Mr, Rahiab spoke about his personal struggles growing up in Afghanistan, witnessing the atrocities committed by the Communist regime, the mujahideen and the Taliban, and how these experiences influenced him to become a human rights activist.

After the fall of the Taliban, some of his early work involved gathering testimony from Afghan and Pakistani ex-detainees from Guantanamo, Bagram and black-site prisons. He described the terrible psychological state of these men, and his disbelief upon first hearing stories of sexual abuse.

Peace Before Justice?

Mr. Rahiab described how the international coalition’s choice to have a “light footprint” in Afghanistan influenced the developments of the last eight years. The overall presence was small, compared to post-conflict situations such as Bosnia and East Timor, and responsibilities were divided among many nations. The decision was made to focus on peace rather than justice, overlooking past atrocities in the interests of security and a quick withdrawal.

Along with the failure to build state institutions came the failure to create economic development. Mr Rahiab recounted how, when expectations were high, Iranians joked that they would have to migrate to Afghanistan for jobs, instead of the other way around. However, people now find it easier to make a living by joining the Taliban. The insurgency can promise money in this life, and heaven in the next, while the government can promise neither.

On Security Forces:

Asked whether he was concerned about abuses in the Afghan security forces, he said that, while corruption and incapacity are widespread, there is respect for the official forces, and that they do not pose the human rights issues that private militias do.

The use of private security by international groups is also a serious problem. It undermines structures of accountability and creates inequality in protection. It is fundamentally unjust when private contractors turn a blind eye to robberies taking place around them because only foreigners can pay to guard their property.

On the Current Decisions to Be Made:

Mr. Rabiab supports holding the run-off election. The election is important not for Karzai’s legitimacy, but the legitimacy of the democratic project. Something must be done to restore faith in elections as a system after the fraudulent first round of voting.

His suggestion for today is to focus the most money on the provinces that are stable enough for it to do some good.

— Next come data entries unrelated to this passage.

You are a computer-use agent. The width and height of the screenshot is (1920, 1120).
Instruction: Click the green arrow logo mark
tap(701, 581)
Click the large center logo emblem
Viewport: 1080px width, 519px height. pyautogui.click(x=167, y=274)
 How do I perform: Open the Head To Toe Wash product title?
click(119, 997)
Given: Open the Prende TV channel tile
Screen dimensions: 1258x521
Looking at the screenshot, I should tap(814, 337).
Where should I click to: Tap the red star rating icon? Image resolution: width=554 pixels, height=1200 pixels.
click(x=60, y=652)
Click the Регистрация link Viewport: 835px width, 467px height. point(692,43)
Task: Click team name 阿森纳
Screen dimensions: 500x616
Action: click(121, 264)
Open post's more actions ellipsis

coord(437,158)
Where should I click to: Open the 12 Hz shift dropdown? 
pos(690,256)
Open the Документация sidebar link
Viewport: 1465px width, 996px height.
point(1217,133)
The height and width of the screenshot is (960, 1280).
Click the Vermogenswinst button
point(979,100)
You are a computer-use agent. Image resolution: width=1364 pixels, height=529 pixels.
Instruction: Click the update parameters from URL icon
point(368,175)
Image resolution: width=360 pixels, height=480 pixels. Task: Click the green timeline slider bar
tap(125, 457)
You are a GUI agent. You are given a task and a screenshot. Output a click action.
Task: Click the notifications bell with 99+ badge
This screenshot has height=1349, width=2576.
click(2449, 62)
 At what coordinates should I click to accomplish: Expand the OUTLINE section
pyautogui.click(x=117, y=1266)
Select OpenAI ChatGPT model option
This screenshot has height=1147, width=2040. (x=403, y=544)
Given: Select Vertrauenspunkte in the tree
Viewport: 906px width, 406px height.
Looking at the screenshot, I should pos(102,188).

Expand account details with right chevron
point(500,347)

If Kabul were a model of order and prosperity, it would demonstrate an incentive to stop fighting the government. As it is, people in the north and center of the country feel like they should set off bombs in order to get attention and development.

On the Shia Family Law

The question period ended with a discussion of the Shia family law, which came under fire last year for legalizing marital rape. According to Mr. Rabiab, the law must be seen in the context of the political maneuvering surrounding the election. It was drafted by the most conservative clerics, and is not representative of the actual lived rights of Shia women. However, it enjoys broad support because for the first time the law establishes Shia as an official religion. Hazara generally defend the government because they have the most to gain from the new system.

Our deep thanks to Mr. Rahiab, and to everyone who attended.

One response to “Human Rights and Afghanistan

  1. “If Kabul were a model of order and prosperity, it would demonstrate an incentive to stop fighting the government.”

    That sounds a lot like what the governor of Bamiyan, Habiba Sarobi always says about her province. When we’re spending 2-3 times Afghanistan’s GDP annually in the country, you would think we could do more to make cooperating with us economically attractive.